Data »

▼

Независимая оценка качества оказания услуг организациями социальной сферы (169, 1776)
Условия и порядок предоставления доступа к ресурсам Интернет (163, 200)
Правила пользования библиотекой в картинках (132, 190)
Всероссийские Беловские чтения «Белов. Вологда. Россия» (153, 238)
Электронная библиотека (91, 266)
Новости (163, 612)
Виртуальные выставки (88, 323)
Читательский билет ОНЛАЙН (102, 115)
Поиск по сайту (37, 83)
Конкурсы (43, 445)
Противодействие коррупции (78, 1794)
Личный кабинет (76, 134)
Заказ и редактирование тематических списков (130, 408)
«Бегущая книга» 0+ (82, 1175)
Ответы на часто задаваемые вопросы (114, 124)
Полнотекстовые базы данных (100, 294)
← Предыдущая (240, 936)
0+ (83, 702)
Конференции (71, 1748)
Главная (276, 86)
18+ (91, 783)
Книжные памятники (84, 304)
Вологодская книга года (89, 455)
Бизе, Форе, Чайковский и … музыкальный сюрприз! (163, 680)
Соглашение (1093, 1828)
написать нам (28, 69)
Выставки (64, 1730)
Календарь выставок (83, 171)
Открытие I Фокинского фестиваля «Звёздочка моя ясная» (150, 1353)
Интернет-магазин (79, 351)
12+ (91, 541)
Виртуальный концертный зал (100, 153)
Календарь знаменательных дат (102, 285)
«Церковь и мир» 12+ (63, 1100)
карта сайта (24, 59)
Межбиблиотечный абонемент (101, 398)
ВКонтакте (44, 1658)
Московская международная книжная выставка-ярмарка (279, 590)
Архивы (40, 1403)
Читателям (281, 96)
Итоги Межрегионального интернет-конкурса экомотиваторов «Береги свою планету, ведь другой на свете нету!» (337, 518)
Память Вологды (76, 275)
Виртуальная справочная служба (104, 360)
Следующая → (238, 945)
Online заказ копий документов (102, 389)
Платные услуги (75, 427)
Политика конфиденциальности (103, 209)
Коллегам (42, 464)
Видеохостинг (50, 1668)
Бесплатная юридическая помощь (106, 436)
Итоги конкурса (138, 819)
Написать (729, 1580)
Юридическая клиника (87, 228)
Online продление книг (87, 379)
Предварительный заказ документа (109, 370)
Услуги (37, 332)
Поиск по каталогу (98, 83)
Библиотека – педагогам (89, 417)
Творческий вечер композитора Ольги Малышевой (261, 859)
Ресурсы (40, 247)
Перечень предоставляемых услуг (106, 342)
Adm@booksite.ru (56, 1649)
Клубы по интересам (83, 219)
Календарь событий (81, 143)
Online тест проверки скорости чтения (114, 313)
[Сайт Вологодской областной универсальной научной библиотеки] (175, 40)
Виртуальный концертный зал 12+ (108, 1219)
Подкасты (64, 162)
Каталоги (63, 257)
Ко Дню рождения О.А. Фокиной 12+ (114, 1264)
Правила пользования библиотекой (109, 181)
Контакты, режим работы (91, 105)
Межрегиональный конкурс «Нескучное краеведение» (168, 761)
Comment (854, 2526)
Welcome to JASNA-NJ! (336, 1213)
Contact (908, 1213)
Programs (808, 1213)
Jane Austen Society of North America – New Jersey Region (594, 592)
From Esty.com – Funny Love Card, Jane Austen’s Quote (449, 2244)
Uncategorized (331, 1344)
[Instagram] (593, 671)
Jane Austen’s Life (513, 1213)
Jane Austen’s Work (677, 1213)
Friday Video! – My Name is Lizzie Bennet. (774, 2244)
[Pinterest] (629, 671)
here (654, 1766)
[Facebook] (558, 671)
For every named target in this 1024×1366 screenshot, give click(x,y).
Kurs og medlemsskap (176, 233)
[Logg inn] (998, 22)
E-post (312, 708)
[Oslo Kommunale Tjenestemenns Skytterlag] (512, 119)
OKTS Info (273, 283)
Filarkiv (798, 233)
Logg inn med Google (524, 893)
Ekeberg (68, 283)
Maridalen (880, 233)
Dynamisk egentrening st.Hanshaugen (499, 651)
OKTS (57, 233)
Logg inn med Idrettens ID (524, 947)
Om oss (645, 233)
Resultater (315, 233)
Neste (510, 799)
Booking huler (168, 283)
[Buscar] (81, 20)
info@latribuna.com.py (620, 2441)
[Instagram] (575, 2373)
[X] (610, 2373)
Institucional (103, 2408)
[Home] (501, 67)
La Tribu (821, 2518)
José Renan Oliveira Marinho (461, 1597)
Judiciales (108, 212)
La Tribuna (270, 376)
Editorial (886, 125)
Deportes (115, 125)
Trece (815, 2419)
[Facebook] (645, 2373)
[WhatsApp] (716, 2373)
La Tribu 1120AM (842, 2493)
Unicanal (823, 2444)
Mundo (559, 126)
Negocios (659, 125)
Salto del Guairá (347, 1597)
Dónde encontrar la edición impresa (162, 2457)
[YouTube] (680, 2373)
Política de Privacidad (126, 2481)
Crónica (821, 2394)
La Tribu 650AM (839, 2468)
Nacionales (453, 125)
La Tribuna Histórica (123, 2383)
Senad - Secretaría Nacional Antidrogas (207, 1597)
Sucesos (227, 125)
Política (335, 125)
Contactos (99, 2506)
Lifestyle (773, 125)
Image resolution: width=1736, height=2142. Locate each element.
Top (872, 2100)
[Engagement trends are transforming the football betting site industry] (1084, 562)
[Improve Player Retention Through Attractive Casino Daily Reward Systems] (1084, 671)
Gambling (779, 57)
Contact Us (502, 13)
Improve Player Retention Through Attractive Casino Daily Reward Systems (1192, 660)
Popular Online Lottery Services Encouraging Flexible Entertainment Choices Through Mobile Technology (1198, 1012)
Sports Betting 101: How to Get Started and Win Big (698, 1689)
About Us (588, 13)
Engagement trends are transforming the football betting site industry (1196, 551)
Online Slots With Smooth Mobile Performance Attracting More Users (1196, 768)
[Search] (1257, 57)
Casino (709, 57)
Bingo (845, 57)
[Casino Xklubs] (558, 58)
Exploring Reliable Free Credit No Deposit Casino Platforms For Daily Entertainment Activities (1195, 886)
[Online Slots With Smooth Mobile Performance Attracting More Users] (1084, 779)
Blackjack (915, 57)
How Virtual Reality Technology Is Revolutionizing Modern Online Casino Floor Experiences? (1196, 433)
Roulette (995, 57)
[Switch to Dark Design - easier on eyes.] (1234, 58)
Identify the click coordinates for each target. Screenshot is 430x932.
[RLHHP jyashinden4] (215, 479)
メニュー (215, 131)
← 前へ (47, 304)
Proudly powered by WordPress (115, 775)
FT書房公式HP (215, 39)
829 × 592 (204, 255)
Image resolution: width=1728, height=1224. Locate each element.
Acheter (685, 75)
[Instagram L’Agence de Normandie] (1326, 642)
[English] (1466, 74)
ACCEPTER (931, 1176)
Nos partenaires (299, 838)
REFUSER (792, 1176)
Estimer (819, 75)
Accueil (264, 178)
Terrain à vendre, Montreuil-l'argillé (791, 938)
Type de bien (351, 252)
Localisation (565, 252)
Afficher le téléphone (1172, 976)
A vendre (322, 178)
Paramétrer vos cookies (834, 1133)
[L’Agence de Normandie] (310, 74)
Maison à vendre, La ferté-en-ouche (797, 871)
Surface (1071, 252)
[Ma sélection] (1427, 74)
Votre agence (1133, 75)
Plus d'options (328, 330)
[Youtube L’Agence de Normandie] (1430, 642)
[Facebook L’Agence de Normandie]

▲

Task requirements » Please print the records above exactly from their first line. End with the line containing "Виртуальные выставки (88, 323)", and include it.

Task solution »
Независимая оценка качества оказания услуг организациями социальной сферы (169, 1776)
Условия и порядок предоставления доступа к ресурсам Интернет (163, 200)
Правила пользования библиотекой в картинках (132, 190)
Всероссийские Беловские чтения «Белов. Вологда. Россия» (153, 238)
Электронная библиотека (91, 266)
Новости (163, 612)
Виртуальные выставки (88, 323)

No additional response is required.